This week, the Government moved to reassert Parliament’s authority over the courts. Two years ago, in Smith v Fonterra, the Supreme Court revived a climate change claim the Court of Appeal had unanimously struck out. The claim included a proposed new tort of “damage to the climate system” recognised by no court anywhere in the common law world. I wrote at the time that the court had appropriated a role that belonged to Parliament. On Tuesday, the Government said that Parliament will take that role back.
Justice Minister Paul Goldsmith announced that the Government will amend the Climate Change Response Act 2002 to prevent findings of tortious liability for greenhouse gas emissions. The Smith litigation, set down for trial in the High Court next April, will be stopped where it stands.
Commentary on the announcement has been critical. Lawyers for Climate Action calls the move “knee-jerk and premature,” and says it “does not reflect the type of relationship between Parliament and courts that we would normally expect to see.”
This has it backwards. Mr Smith’s proceedings did not ask the courts to apply the existing law of torts, but to invent a new claim. The Court of Appeal saw this clearly. It struck out all three of Mr Smith’s claims, observing that the magnitude of climate change “simply cannot be appropriately or adequately addressed by common law court claims pursued through the courts. It is quintessentially a matter that calls for a sophisticated regulatory response at a national level supported by international co-ordination.”
That observation was hard to fault, and Parliament has already provided exactly such a response. The Emissions Trading Scheme is a comprehensive statutory framework covering the supply of New Zealand Units, surrender obligations, and free allocation for activities exposed to international competition. Whether the scheme goes too far or not far enough is a question for political contest, not for the Courts.
The Supreme Court nevertheless unanimously reinstated Mr Smith’s claims. The court acknowledged that the same claim brought against an individual driver or householder would fail. New Zealand produces 0.17 per cent of global emissions. The contribution of any single business is vanishingly small. The court refused to apply that logic to the six defendants.
Causation is the spine of the law of tort. A defendant cannot be liable in nuisance or negligence unless the plaintiff’s harm is meaningfully traceable to the defendant’s conduct. That requirement is not a technicality. It is what distinguishes the law of tort from a tax. When every human activity contributes to a global phenomenon in microscopic proportion, it is hard to see how the doctrinal architecture of tort law can apply.
Lawyers for Climate Action suggests the government’s proposed action undermines the “normal” relationship between Parliament and the courts. But the normal relationship is that Parliament makes the law and the courts apply it. Parliament will restoring the orthodoxy, not depart from it.
The objection that Parliament should not legislate against a live case has more substance. Comity between the branches should be respected. But Parliament will not be interfering with the application of existing law. It will declining to allow the courts to invent new law in territory Parliament has already occupied. Consequently, comity cuts the other way.
In my 2024 report for The New Zealand Initiative, Who Makes the Law? Reining in the Supreme Court, I set out a toolkit of options for Parliament to rein in judicial overreach. The first and most direct was targeted legislation reversing decisions Parliament considers wrong. The proposed climate change amendment is exactly that.
Those complaining about the Government’s proposal invert the traditional relationship between Parliament and the courts. Section 3 of the Senior Courts Act 2016 records, in Parliament’s own words, that “[n]othing in this Act affects New Zealand’s continuing commitment to the rule of law and the sovereignty of Parliament.” Parliament is the highest court in the land; the Supreme Court is its creature. When the sovereign branch declines to ratify a course the courts wish to take, it is not acting against the constitution. It is acting as the constitution permits.

• TASK DETAILS:
Answer these from the opinion piece above:
1. Which act does the Government plan to amend to prevent findings of tortious liability for greenhouse gas emissions?
2. What share of global emissions does New Zealand produce?
3. Which section of which act records the commitment to the rule of law and the sovereignty of Parliament?

• PROVIDED MATERIAL:
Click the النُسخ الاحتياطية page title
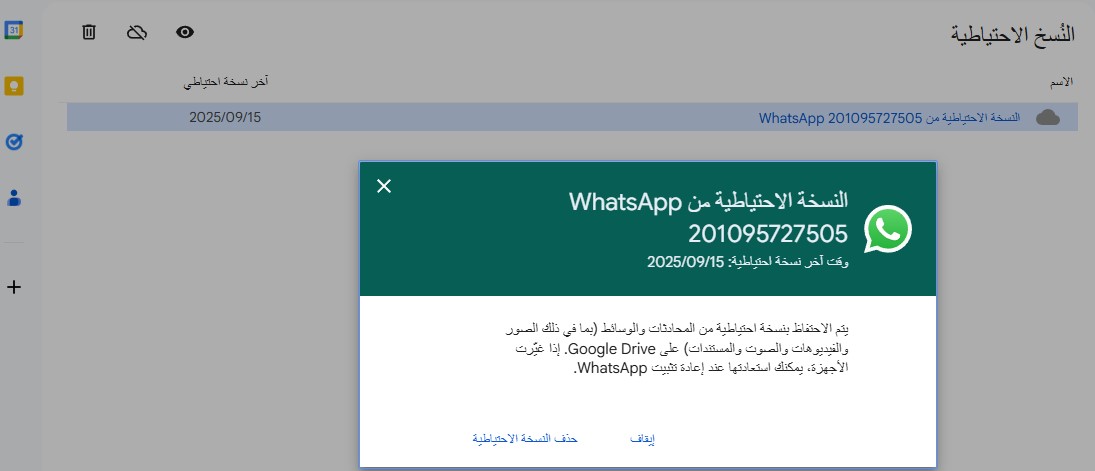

• EXERCISE ANSWER:
1. The Climate Change Response Act 2002.
2. 0.17 per cent.
3. Section 3 of the Senior Courts Act 2016.